I think the Oregonian would be doing fine if it hadn't wounded its market by hiring reporters with the modern ethos of influencing events rather than doing basic investigative or in depth reporting. As I've said before, I get more insightful coverage on many important Metro area issues from your blog than I do from the Oregonian. They hand out fluff not only on people and projects they support, but on lots of other issues as well. Even were they to flip to a conservative editorial view, their reporting content is mostly not worth reading because they don't take the effort to explain key issues in what they report on. There is rarely an "aha" discovery moment when reading their reporting. You, by contrast, include a lot of "aha" material in what you post.

MAX Redline said...

Just the facts, TD - plus the background. Thanks. You're correct that the Zero crippled itself by bringing in too many with the modern ethos of influencing events rather than doing basic investigative or in depth reporting. Or, to clarify, we share that view.

T. D. said...

Max, do you think the good content now on the web makes us less likely to be satisfied with fluff pieces?

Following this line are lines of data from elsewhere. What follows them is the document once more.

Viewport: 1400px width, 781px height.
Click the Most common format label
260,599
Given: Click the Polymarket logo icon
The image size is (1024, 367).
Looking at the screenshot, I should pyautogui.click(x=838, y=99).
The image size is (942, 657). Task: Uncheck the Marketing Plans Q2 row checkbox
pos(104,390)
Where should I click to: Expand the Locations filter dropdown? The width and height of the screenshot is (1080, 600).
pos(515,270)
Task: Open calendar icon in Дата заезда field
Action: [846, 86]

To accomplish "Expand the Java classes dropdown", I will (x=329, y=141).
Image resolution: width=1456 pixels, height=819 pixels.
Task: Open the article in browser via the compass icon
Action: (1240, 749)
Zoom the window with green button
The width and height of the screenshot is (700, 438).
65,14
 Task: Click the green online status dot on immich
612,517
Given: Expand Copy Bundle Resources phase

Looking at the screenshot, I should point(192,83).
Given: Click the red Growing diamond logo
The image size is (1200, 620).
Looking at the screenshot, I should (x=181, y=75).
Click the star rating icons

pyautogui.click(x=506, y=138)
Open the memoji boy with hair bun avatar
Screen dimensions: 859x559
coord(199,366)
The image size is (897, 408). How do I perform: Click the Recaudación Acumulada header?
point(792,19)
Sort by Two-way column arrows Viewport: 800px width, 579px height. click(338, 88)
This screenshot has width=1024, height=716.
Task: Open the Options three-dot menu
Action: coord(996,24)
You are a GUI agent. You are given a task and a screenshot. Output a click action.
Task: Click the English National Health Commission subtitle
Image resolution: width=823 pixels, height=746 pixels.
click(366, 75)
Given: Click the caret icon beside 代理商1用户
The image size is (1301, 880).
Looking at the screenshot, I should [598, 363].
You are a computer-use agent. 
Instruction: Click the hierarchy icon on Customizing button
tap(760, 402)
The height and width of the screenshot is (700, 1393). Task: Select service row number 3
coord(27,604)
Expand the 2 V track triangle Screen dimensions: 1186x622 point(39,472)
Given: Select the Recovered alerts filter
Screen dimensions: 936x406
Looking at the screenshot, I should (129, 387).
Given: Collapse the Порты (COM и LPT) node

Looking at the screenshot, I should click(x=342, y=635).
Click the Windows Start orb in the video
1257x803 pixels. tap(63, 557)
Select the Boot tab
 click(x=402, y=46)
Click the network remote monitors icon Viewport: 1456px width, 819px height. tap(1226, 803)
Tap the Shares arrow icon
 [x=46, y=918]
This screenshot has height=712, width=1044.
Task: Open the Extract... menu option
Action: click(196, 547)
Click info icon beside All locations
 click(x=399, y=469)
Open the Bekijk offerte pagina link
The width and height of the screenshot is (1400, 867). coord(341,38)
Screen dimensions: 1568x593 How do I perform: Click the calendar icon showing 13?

I think of my own reading, and I turn to certain sites or commentators/reporters when I'm looking for down time reading. In the past I might have picked up a magazine instead.

MAX Redline said...

I tend to believe the opposite, TD - I think that the pervasiveness of fluff and political correctness in the media is what drives people to the Web. Look at the AP: in a recent article, they started off with "17 year-old black Trayvon Martin" and ended the sentence with "George Zimmerman, who identifies as Hispanic."

Really? I mean, Really?

One might think that Martin's first name was "17 year-old black".

Did he "identify" as black, or is that or is "identifying" something that only white Hispanics do?

And since much of the content in newspapers today is reprinted almost verbatim from AP....

I find that I generally get better reporting by going online and visiting U.K. newspaper sites.

We see much the same in broadcast media, wherein they feed a soundbite and tell you to check their website for further details. And that very mindset, transferred to many print magazines, has featured prominently in their demise (along with increasing prices at the newsstand).

T. D. said...

Good point, Max. The sentence would be idiotic in any age, and now it's accepted journalism from a major U.S. news agency. Thanks!